> **Exercise task**: Repeat the entries word for word, starting at the line that contains "This screenshot has width=2437, height=1512." and stopping after the line that contains "will (x=1696, y=471).".

> **Extracted entries**:
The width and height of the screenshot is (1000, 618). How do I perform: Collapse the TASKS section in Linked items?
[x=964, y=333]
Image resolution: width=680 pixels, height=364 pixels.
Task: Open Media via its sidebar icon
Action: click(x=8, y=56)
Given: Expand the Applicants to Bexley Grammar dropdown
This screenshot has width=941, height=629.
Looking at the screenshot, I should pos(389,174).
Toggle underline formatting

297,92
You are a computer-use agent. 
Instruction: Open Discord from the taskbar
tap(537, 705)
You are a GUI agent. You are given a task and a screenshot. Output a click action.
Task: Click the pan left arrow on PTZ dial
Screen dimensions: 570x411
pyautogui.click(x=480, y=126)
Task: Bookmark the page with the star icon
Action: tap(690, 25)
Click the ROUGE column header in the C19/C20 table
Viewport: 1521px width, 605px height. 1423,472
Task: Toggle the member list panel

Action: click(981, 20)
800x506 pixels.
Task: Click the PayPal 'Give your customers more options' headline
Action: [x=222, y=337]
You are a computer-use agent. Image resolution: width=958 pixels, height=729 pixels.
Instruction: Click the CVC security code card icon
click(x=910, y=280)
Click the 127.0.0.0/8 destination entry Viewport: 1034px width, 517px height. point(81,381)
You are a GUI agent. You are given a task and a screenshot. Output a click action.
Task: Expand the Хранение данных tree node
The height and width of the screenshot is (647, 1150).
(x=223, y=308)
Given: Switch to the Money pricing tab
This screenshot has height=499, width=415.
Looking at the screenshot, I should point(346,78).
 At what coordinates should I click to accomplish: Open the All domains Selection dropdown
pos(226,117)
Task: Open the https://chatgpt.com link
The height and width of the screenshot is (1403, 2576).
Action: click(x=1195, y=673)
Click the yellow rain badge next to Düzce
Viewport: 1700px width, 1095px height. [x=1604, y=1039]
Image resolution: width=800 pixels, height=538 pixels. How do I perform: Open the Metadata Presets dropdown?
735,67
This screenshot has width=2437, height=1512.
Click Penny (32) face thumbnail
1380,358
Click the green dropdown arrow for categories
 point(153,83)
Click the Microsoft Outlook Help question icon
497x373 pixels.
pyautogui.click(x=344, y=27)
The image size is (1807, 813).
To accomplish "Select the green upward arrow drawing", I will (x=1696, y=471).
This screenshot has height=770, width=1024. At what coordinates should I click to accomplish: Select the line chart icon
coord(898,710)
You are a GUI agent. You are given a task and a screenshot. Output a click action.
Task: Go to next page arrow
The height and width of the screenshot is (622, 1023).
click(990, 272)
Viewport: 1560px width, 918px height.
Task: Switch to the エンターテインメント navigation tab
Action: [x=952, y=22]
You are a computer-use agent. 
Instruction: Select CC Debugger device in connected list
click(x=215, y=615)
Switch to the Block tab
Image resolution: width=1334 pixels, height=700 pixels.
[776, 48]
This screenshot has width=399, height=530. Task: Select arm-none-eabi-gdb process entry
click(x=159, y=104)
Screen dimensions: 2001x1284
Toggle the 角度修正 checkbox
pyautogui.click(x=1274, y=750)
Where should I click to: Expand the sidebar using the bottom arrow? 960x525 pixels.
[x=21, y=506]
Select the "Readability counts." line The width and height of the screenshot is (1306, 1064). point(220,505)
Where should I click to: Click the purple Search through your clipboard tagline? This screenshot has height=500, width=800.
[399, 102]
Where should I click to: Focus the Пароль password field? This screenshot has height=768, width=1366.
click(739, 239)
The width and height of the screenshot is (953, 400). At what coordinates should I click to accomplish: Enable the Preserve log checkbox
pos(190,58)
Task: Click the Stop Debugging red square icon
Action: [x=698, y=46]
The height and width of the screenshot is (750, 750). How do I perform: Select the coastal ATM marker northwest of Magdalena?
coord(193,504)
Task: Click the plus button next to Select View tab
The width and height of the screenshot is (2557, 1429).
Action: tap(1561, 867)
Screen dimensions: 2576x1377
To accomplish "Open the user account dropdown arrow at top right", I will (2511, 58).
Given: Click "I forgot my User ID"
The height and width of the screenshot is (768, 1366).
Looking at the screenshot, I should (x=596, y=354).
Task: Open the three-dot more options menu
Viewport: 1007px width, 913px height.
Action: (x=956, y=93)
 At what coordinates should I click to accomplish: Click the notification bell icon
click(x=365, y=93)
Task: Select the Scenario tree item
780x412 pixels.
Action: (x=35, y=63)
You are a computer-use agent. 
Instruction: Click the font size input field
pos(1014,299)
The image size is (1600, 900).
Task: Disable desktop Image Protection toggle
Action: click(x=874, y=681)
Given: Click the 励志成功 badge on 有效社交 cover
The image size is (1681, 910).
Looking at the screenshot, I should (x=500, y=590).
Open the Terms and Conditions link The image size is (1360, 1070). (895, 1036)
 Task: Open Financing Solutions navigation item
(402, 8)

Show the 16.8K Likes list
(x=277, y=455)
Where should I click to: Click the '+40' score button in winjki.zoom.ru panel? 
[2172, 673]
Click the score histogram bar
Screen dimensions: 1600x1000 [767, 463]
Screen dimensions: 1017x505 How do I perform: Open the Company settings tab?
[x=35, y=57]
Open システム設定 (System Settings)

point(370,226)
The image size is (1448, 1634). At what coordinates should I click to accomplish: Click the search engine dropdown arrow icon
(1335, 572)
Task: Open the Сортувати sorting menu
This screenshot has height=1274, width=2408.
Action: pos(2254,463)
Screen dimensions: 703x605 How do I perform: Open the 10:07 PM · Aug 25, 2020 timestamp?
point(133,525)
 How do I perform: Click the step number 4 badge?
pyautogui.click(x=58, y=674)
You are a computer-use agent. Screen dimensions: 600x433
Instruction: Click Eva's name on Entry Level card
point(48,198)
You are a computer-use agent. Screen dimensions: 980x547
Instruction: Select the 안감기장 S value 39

> **Response below**:
This screenshot has width=2437, height=1512.
Click Penny (32) face thumbnail
1380,358
Click the green dropdown arrow for categories
 point(153,83)
Click the Microsoft Outlook Help question icon
497x373 pixels.
pyautogui.click(x=344, y=27)
The image size is (1807, 813).
To accomplish "Select the green upward arrow drawing", I will (x=1696, y=471).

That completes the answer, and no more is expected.